The site of the present house dates back to the 14th century when it was a fortress belonging to Jean Meingr. Over the next few generations, the property changed hands several times, until 1520 when King Francis I arranged for construction of a new castle on the site. Built for his mistress, Marie Gaudin, the wife of Philibert Babou, Superintendent of Finances for France, after her death, the property would remain in the family's hands.

Marie Gaudin's granddaughter, Gabrielle d'Estrées, was born in the château and would herself grow up to become mistress to another king, Henry IV of France.

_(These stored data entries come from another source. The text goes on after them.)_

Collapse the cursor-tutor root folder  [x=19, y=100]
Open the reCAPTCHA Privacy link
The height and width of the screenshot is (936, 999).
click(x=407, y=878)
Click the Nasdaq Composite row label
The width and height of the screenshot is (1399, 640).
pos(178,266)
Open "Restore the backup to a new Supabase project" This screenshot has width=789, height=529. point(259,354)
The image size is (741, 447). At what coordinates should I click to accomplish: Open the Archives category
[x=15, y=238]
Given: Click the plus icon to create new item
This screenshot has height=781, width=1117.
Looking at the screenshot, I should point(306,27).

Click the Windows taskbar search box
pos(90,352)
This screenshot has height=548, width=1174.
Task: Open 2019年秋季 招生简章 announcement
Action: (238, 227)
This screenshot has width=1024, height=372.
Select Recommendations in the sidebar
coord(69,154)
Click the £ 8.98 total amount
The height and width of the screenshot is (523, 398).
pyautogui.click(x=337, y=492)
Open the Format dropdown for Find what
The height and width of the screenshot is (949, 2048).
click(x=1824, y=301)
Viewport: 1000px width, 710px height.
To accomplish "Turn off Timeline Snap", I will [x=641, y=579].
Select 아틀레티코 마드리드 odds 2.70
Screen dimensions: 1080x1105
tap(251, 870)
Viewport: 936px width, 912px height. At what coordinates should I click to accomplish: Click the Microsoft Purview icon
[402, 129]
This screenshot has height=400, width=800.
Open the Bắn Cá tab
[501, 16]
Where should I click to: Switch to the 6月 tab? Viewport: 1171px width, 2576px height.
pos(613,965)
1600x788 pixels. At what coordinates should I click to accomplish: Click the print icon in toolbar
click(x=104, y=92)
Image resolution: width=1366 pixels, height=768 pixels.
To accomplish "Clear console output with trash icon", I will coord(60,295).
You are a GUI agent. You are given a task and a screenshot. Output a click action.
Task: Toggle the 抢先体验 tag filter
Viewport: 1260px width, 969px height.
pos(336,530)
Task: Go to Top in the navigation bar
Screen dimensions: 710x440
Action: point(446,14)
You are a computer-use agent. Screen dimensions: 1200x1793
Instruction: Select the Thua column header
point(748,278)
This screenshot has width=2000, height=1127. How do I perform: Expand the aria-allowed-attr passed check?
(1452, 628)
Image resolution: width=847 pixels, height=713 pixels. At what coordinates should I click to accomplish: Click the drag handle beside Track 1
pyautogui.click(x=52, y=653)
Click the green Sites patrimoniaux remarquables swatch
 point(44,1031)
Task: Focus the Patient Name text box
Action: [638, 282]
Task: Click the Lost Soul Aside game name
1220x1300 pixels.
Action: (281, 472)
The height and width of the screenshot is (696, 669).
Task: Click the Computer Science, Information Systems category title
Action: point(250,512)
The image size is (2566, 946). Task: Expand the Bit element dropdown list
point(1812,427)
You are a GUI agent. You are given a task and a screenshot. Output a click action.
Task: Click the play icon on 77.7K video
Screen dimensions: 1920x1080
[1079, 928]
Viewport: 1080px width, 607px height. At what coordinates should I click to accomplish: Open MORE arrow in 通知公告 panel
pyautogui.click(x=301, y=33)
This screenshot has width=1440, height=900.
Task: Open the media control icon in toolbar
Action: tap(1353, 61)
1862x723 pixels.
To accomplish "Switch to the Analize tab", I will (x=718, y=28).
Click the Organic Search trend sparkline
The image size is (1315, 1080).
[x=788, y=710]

In 1775, the château was partially destroyed by order of King Louis XV's most powerful Minister, Étienne François, Duc de Choiseul. Étienne François wanted to use the stones from Château de la Bourdaisière for the construction of his Pagoda at his estate in Chanteloup, near Amboise.

Lying in ruins, in 1786 the land was sold to Louise Adélaïde of Penthièvre Bourbon. In 1802 the property was acquired by Baron Joseph Angelier who undertook a massive reconstruction of Château Bourdaisière. The interior work would be completed by his son, Gustave Angelier. Although a small château, when compared to the great châteaux of the Kings and some of those built by other wealthy nobles, it is a magnificent Renaissance construction fronted by traditional French gardens.

The Castle was sold in 1923 to a wealthy American, Mrs. de Mérinville, who sold it in 1938. During World War II, the château was occupied by the Nazis. After the war, a lack of funds by its owner saw it become severely run down. In 1959, its contents were auctioned off and government turned the château into a home for the elderly.

It was sold again in 1988 to an attorney, François Michaud, who owned it until 1991 when it was acquired by its current owners, the Princes of Broglie who undertook significant improvements and modernization. In 2003, Château de la Bourdaisière gained considerable attention in North America, as the primary site for the television show Joe Millionaire. In 2011, the chateaus gardens were finalist for the European Garden Award bestowed by the European Garden Heritage Network.

The château was listed as a monument historique in 1947.